SFEBES2013 Poster Presentations Bone (34 abstracts)
1The Roslin Institute, University of Edinburgh, Edinburgh, UK; 2Section of Child Health, School of Medicine, University of Glasgow, Glasgow, UK.
Introduction: GH signalling is essential for post-natal linear bone growth. The systemic/local mechanisms responsible for GH action remain unclear as the importance of liver derived IGF1 on linear growth has recently been challenged.
Aim: To unravel the underlying mechanisms of linear bone growth we exploited the suppressor of cytokine signalling-2 (SOCS2) KO mice which have enhanced linear growth despite normal systemic IGF1 and GH levels.
Methods: Growth plates were micro-dissected from WT and SOCS2 KO bone and IGF1 levels assessed by RT-qPCR. Embryonic day 17 metatarsals were cultured from both WT and SOCS2 KO mice in the presence of GH in order to assess downstream signalling and IGF1 expression.

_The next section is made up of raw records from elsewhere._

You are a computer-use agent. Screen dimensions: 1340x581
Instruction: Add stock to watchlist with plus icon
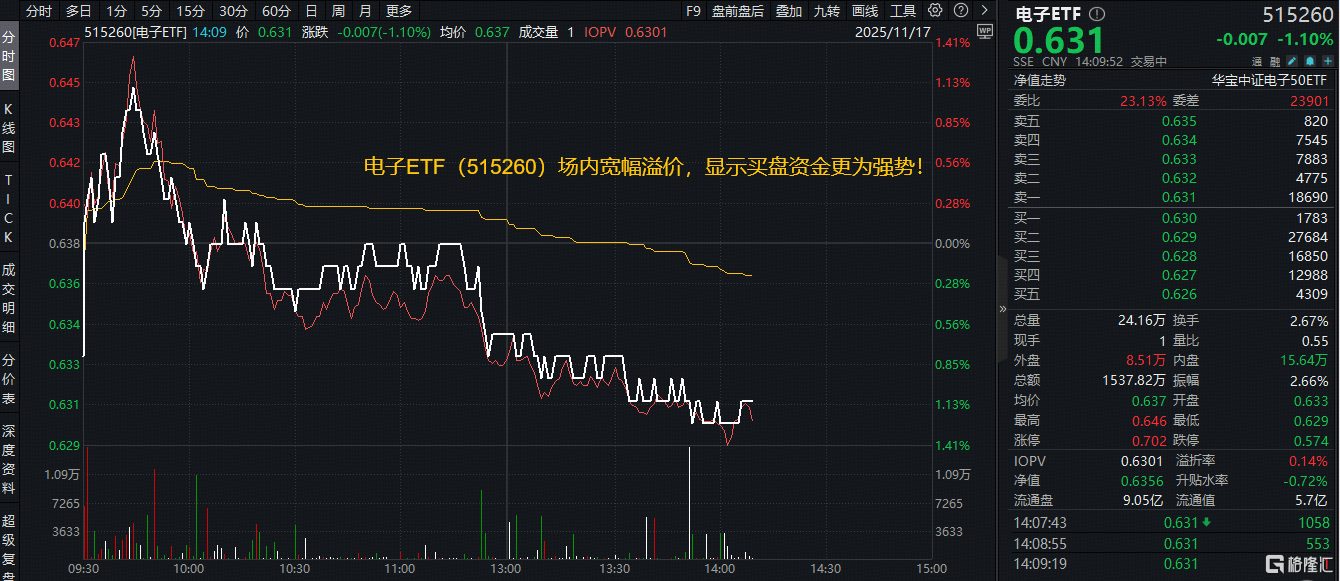click(1326, 61)
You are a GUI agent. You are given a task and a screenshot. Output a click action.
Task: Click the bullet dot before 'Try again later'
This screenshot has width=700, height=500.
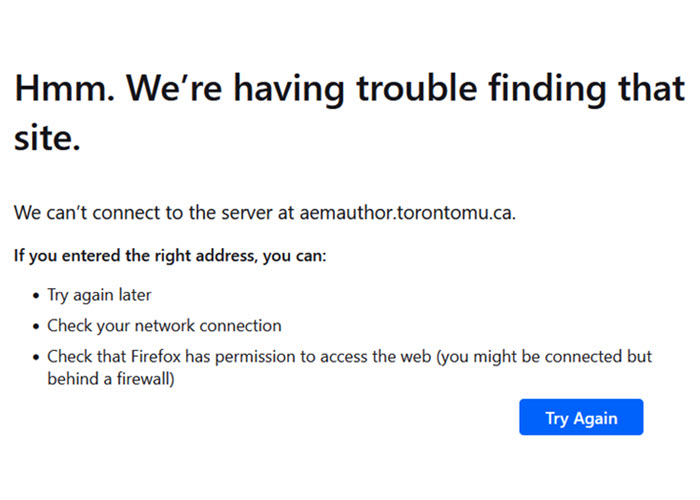[34, 296]
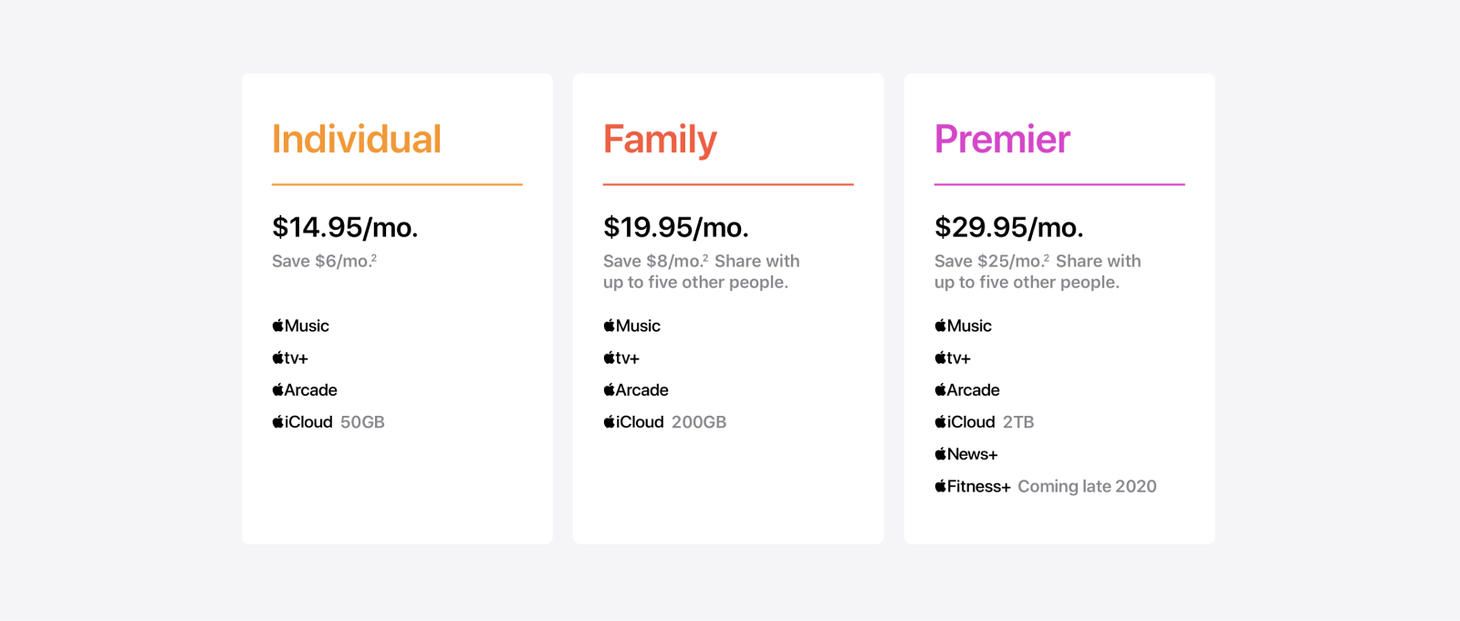Click the iCloud 2TB item in Premier
Screen dimensions: 1460x621
pos(985,422)
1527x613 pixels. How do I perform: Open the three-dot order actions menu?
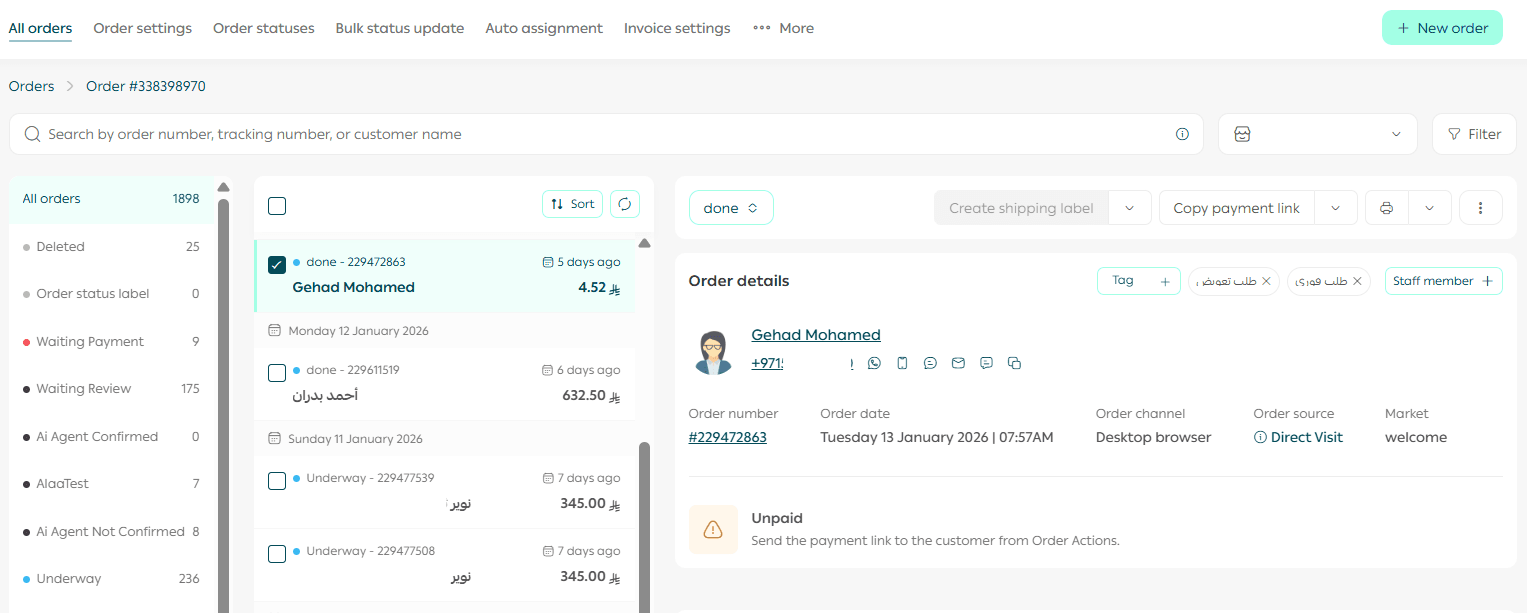(1481, 208)
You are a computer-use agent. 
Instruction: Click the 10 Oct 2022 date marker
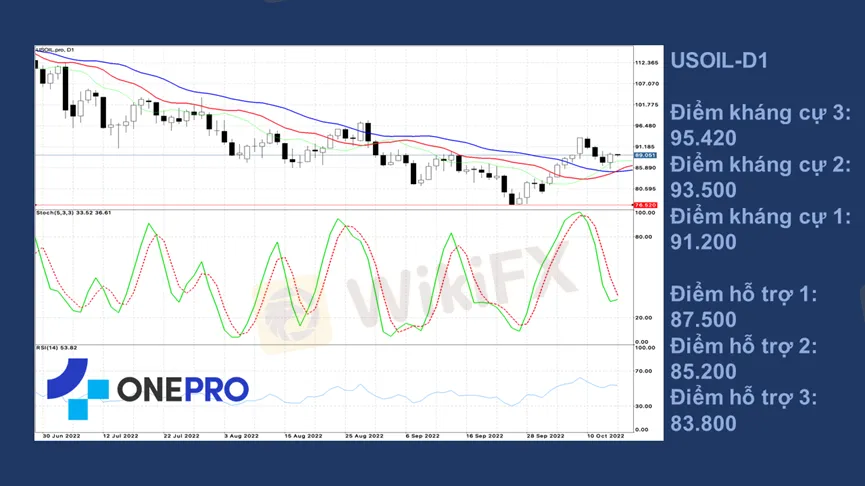pyautogui.click(x=605, y=436)
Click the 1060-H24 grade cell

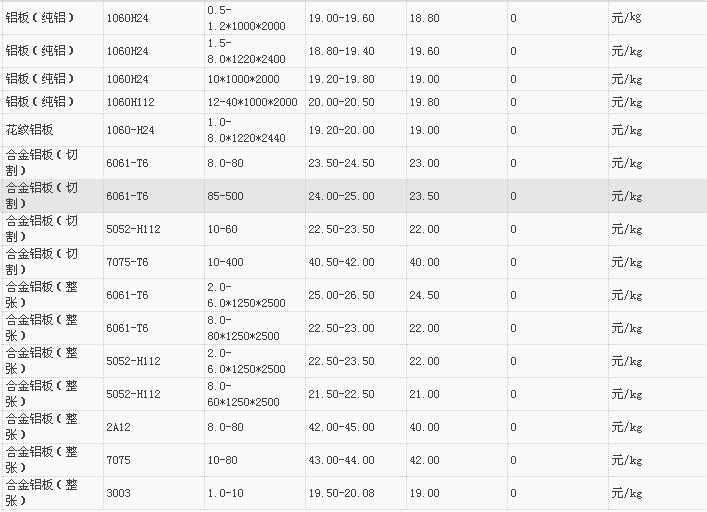point(130,130)
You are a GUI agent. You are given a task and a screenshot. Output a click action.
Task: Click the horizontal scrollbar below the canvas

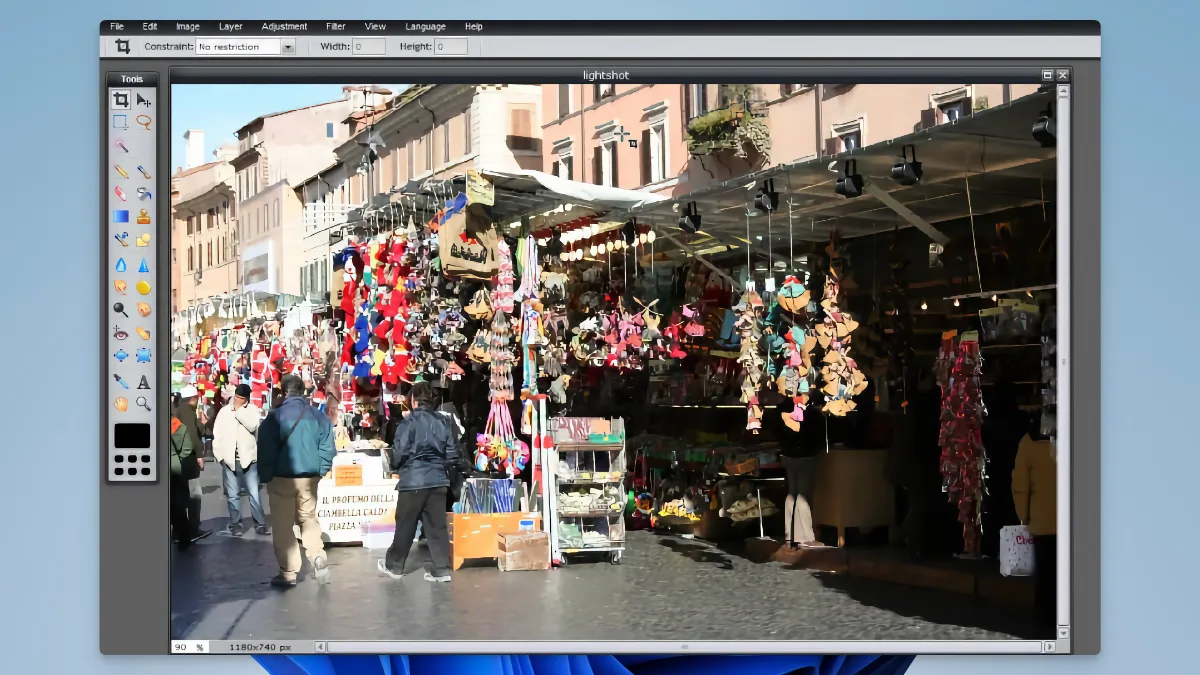(685, 647)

Results: Our present in vivo data revealed no downstream increase in Igf1 expression in growth cartilage of WT and SOCS2 KO mice. These data were extended by ex-vivo embryonic metatarsal experiments. In response to GH, wild-type (WT) bones expressed increased SOCS2 (but not SOCS1 or 3) transcript levels but STAT5 phosphorylation was profoundly less than that noted in similarly treated SOCS2 null metatarsals. This confirms and extends our previous in vitro chondrocyte data. Increased STAT5 activation of SOCS2 metatarsals following GH challenge was associated with increased linear growth over an 8-day-period whereas the growth of GH treated WT bones remained unchanged. This increased growth of SOCS2 null bones in response to GH was not, however, accompanied by greater IGF1 and IGFBP3 transcript levels suggestive of IGF1 independent mechanisms. Moreover, GH remained stimulatory to SOCS2 bone growth in the presence of an IGF1 receptor inhibitor (NVP-AEW541).
Discussion: These studies emphasise the importance of SOCS2 in the regulation of GH stimulation of linear bone growth and indicate that GH can enhance linear growth by initiating molecular pathways intrinsic to the growth plate that are independent of local IGF1 production.
DOI: 10.1530/endoabs.31.P2